A eliminação da Seleção Brasileira na fase de oitavas de final para a Noruega marca um momento histórico na Copa do Mundo, pois pela primeira vez, o torneio não contará com a presença do Brasil, da Alemanha ou da Itália nas quartas de final. Essas três seleções são reconhecidas como as maiores campeãs da competição, acumulando um total de 13 títulos: Brasil com cinco, Itália com quatro e Alemanha também com quatro. Cada uma dessas seleções conquistou a taça em diferentes edições do torneio neste século, com o Brasil vencendo em 2002, a Itália em 2006 e a Alemanha em 2014.
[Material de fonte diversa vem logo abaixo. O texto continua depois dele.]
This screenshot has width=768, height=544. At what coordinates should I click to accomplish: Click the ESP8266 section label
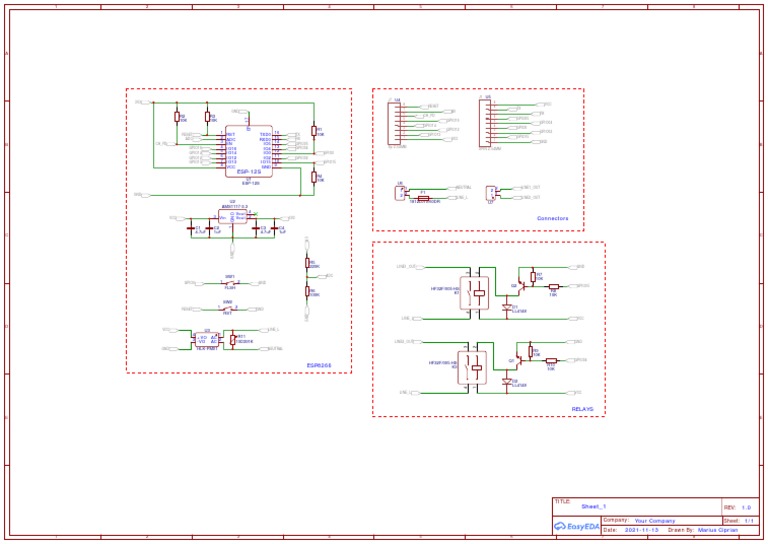tap(320, 366)
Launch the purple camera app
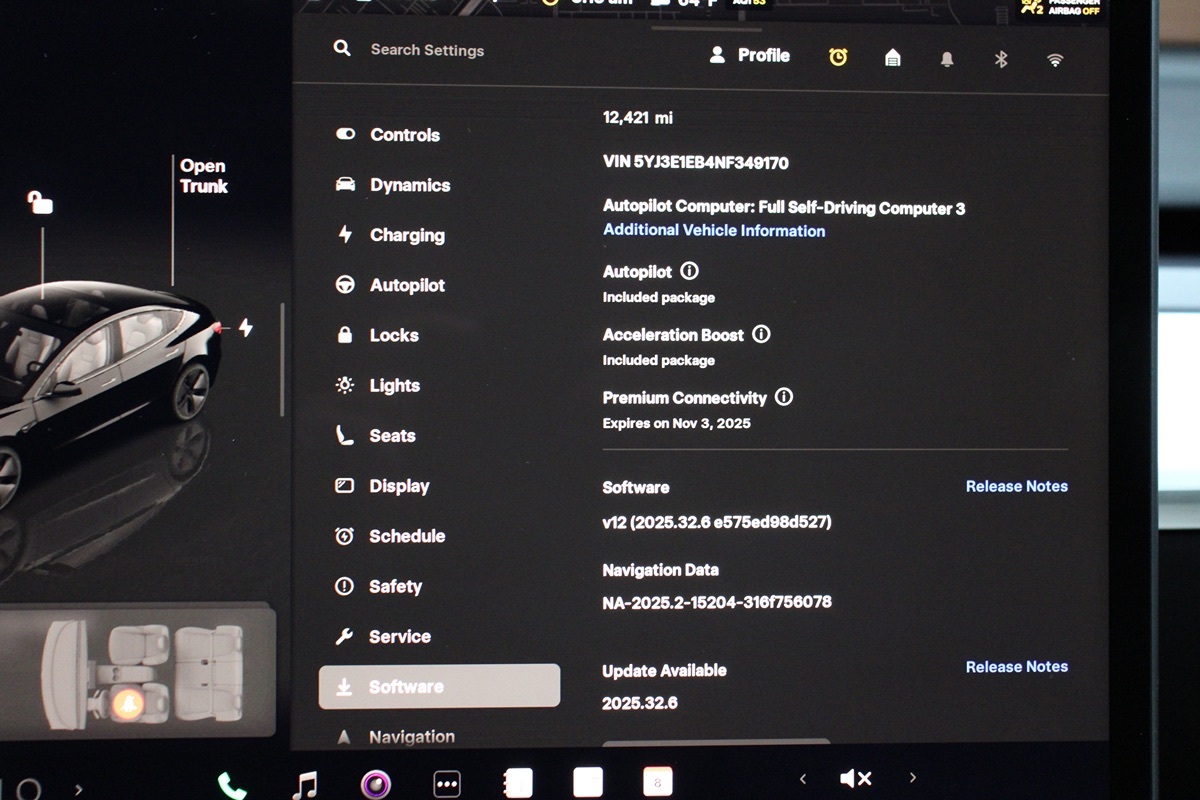This screenshot has width=1200, height=800. click(x=376, y=785)
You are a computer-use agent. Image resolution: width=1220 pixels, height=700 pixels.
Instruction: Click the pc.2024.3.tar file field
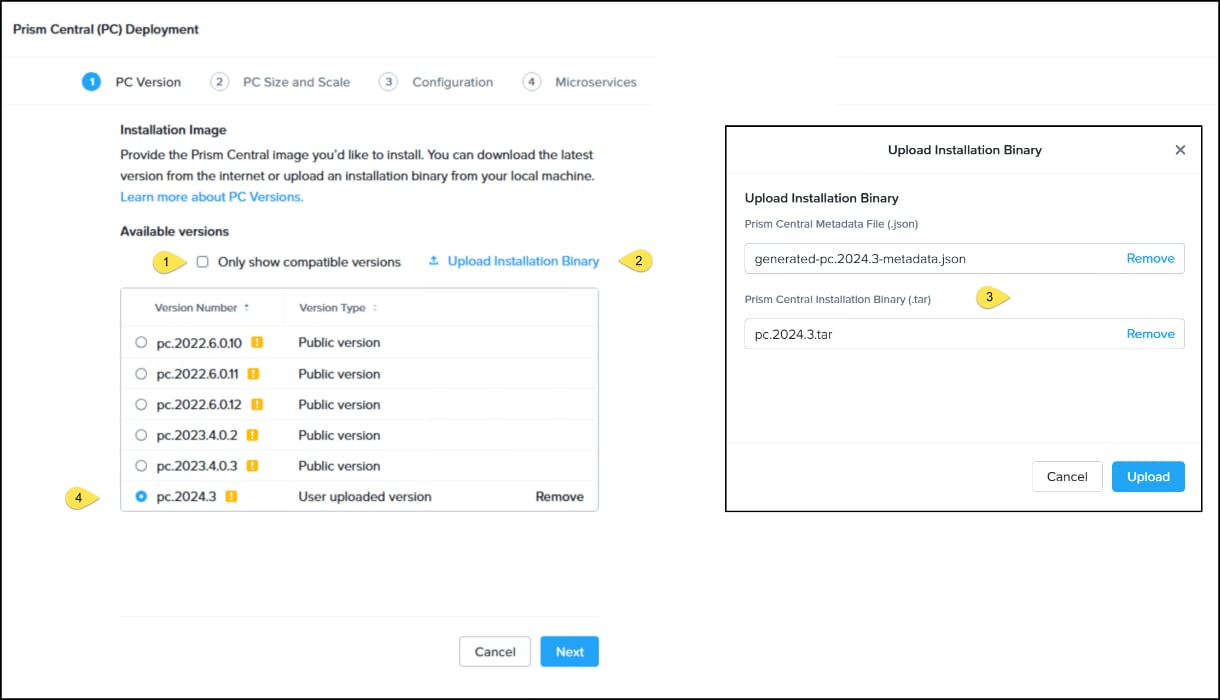[964, 334]
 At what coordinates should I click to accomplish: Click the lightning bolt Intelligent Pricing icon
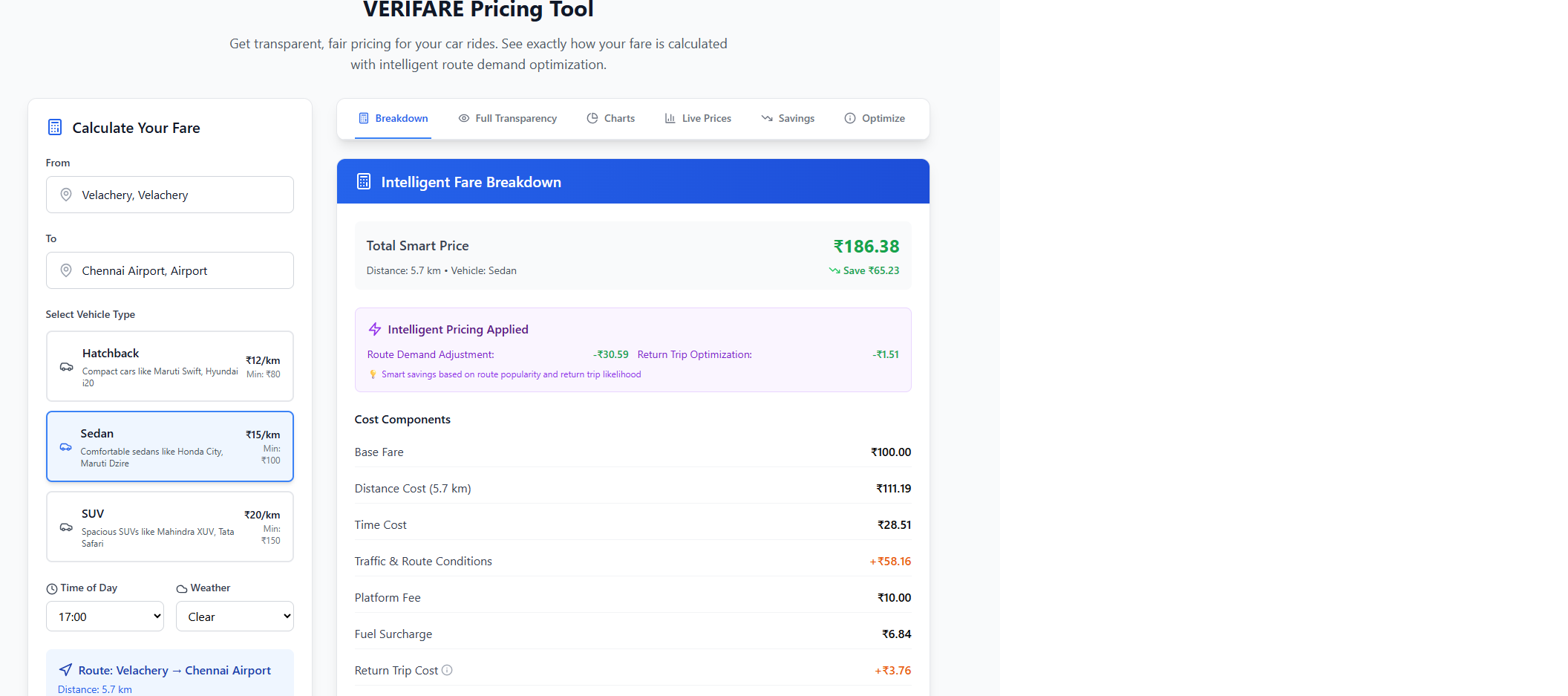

Na atual edição da Copa do Mundo, o Brasil foi eliminado após uma derrota por 2 a 1 para a Noruega, enquanto a Alemanha, em um confronto tenso, foi derrotada nos pênaltis pelo Paraguai. A Itália, por sua vez, não conseguiu se classificar para o torneio, o que a impede de competir em um Mundial desde 2014. Desde então, a Azzurra enfrentou três eliminações consecutivas nas fases de repescagem das eliminatórias, sendo superada por seleções como Suécia, Macedônia do Norte e Bósnia Herzegovina.
A ausência do Brasil nas quartas de final representa um marco significativo, uma vez que a seleção não ficava de fora dessa fase desde 1990. Esta derrota para a Noruega não apenas interrompeu a trajetória da equipe no torneio, mas também acentuou um jejum que se estende por mais de duas décadas sem conquistar um novo título mundial. O Brasil, que é amplamente considerado um dos favoritos em cada edição da Copa, agora inicia um novo ciclo de preparação para o próximo Mundial, com a pressão de retomar o caminho das vitórias.
A Alemanha, que também é uma das potências do futebol mundial, apresenta um retrospecto que, apesar da eliminação precoce nesta edição, mostra uma leve melhora em relação aos últimos mundiais. Nas edições de 2018 e 2022, a equipe não conseguiu avançar para as fases eliminatórias, o que gerou críticas e questionamentos sobre a atual fase da seleção. A eliminação nos pênaltis para o Paraguai nesta Copa, embora dolorosa, sugere um desempenho mais competitivo em comparação aos últimos anos.
Com a saída de Brasil, Alemanha e Itália, a Copa do Mundo de 2023 se torna um torneio inédito, que desafia as tradições e expectativas em torno das seleções que historicamente dominam o futebol. A competição agora se abre para novas possibilidades, com outras seleções tendo a oportunidade de brilhar nas quartas de final, enquanto as tradicionais potências buscam se reerguer e restaurar seu prestígio no cenário internacional.